- [YOUR OBJECTIVE] Find all lines in the records that include the word "screenshot", and copy them out.

- [AVAILABLE DATA]
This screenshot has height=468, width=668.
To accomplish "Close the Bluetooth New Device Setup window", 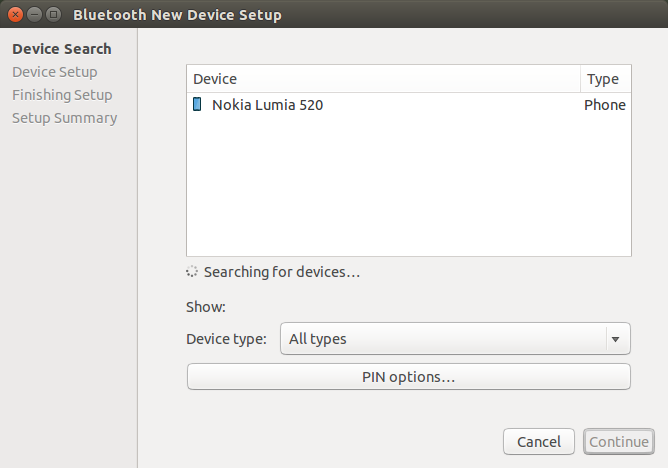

--

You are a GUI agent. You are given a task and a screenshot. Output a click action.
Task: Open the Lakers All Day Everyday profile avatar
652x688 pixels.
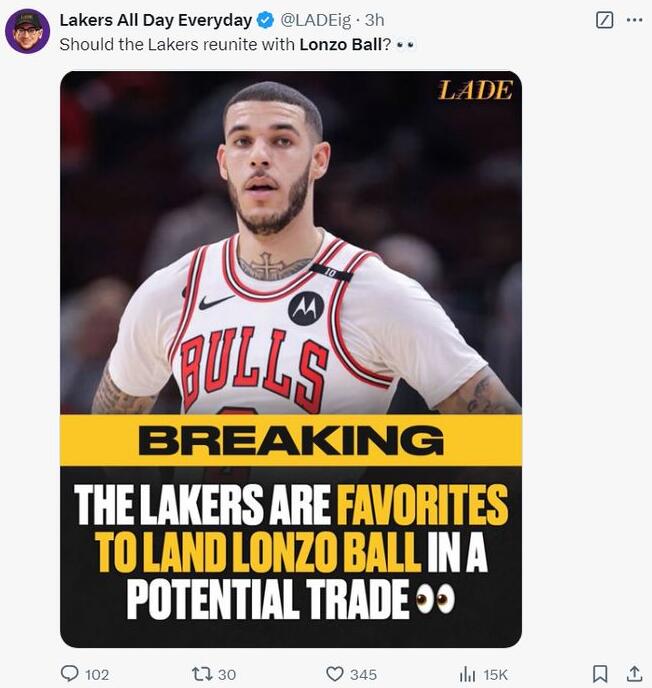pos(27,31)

- [TASK RESULT]
This screenshot has height=468, width=668.
You are a GUI agent. You are given a task and a screenshot. Output a click action.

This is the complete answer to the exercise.